▸ **What needs to be done**
Exactly the lines from the one with "Viewport: 552px width, 229px height." to the end of the data below should be set down, and no others.

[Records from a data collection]
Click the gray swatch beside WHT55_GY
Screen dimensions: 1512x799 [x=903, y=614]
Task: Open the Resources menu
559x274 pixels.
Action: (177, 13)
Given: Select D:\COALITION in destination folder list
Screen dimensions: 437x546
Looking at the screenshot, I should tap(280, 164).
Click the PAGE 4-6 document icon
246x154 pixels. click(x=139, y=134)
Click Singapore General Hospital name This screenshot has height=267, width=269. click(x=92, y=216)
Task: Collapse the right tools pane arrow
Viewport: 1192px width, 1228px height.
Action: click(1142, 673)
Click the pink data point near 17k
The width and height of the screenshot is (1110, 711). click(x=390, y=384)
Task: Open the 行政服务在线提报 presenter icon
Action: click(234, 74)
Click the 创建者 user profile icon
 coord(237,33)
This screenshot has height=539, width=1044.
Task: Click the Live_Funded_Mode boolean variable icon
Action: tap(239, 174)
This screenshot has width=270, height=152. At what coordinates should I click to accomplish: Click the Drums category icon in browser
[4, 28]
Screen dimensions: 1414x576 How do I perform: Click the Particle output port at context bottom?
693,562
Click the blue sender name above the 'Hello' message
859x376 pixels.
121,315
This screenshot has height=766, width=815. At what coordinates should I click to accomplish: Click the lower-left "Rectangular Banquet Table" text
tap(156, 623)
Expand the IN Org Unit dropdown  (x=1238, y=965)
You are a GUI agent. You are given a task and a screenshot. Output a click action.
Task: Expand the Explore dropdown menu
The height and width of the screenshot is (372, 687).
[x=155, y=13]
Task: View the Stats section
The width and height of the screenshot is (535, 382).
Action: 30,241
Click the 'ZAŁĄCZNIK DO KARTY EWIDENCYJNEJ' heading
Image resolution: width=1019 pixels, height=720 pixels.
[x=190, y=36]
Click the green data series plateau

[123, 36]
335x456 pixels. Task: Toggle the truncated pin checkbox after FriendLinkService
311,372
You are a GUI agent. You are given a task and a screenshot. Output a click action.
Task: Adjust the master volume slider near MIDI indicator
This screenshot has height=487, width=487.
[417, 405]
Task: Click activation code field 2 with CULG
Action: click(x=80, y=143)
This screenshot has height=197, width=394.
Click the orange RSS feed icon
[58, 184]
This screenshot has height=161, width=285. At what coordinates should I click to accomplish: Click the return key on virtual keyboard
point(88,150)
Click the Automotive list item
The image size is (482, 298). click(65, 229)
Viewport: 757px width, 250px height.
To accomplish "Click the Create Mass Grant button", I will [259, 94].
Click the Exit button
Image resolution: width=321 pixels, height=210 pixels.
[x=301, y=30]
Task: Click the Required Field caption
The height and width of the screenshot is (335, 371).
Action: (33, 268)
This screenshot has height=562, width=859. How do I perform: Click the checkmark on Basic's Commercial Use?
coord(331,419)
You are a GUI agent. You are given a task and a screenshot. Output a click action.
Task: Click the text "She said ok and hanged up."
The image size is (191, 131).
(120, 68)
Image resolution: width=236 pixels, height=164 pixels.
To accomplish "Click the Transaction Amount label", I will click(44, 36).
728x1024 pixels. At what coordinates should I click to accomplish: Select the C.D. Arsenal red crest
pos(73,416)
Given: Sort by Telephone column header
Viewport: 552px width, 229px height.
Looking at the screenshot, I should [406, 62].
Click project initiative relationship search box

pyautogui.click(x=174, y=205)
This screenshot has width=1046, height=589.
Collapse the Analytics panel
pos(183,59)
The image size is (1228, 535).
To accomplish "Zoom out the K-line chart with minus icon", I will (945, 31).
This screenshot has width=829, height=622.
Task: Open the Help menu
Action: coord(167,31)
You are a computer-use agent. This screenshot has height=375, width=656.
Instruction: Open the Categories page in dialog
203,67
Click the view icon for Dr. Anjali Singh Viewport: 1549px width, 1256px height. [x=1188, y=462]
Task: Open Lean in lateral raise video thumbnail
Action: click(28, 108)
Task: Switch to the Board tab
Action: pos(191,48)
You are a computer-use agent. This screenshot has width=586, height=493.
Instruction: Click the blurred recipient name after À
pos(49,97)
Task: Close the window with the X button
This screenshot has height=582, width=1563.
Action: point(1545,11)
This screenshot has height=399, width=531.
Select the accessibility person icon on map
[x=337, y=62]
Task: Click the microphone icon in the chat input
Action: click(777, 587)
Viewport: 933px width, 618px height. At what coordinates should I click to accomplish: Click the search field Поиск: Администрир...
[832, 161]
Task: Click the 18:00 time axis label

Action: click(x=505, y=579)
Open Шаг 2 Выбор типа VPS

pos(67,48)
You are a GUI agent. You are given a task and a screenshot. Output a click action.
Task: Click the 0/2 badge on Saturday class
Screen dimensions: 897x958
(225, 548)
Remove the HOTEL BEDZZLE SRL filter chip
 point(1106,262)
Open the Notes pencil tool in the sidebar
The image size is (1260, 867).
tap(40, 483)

▸ **Response to this task**
Viewport: 552px width, 229px height.
Looking at the screenshot, I should [406, 62].
Click project initiative relationship search box

pyautogui.click(x=174, y=205)
This screenshot has width=1046, height=589.
Collapse the Analytics panel
pos(183,59)
The image size is (1228, 535).
To accomplish "Zoom out the K-line chart with minus icon", I will (945, 31).
This screenshot has width=829, height=622.
Task: Open the Help menu
Action: coord(167,31)
You are a computer-use agent. This screenshot has height=375, width=656.
Instruction: Open the Categories page in dialog
203,67
Click the view icon for Dr. Anjali Singh Viewport: 1549px width, 1256px height. [x=1188, y=462]
Task: Open Lean in lateral raise video thumbnail
Action: click(28, 108)
Task: Switch to the Board tab
Action: pos(191,48)
You are a computer-use agent. This screenshot has width=586, height=493.
Instruction: Click the blurred recipient name after À
pos(49,97)
Task: Close the window with the X button
This screenshot has height=582, width=1563.
Action: point(1545,11)
This screenshot has height=399, width=531.
Select the accessibility person icon on map
[x=337, y=62]
Task: Click the microphone icon in the chat input
Action: click(777, 587)
Viewport: 933px width, 618px height. At what coordinates should I click to accomplish: Click the search field Поиск: Администрир...
[832, 161]
Task: Click the 18:00 time axis label

Action: click(x=505, y=579)
Open Шаг 2 Выбор типа VPS

pos(67,48)
You are a GUI agent. You are given a task and a screenshot. Output a click action.
Task: Click the 0/2 badge on Saturday class
Screen dimensions: 897x958
(225, 548)
Remove the HOTEL BEDZZLE SRL filter chip
 point(1106,262)
Open the Notes pencil tool in the sidebar
The image size is (1260, 867).
tap(40, 483)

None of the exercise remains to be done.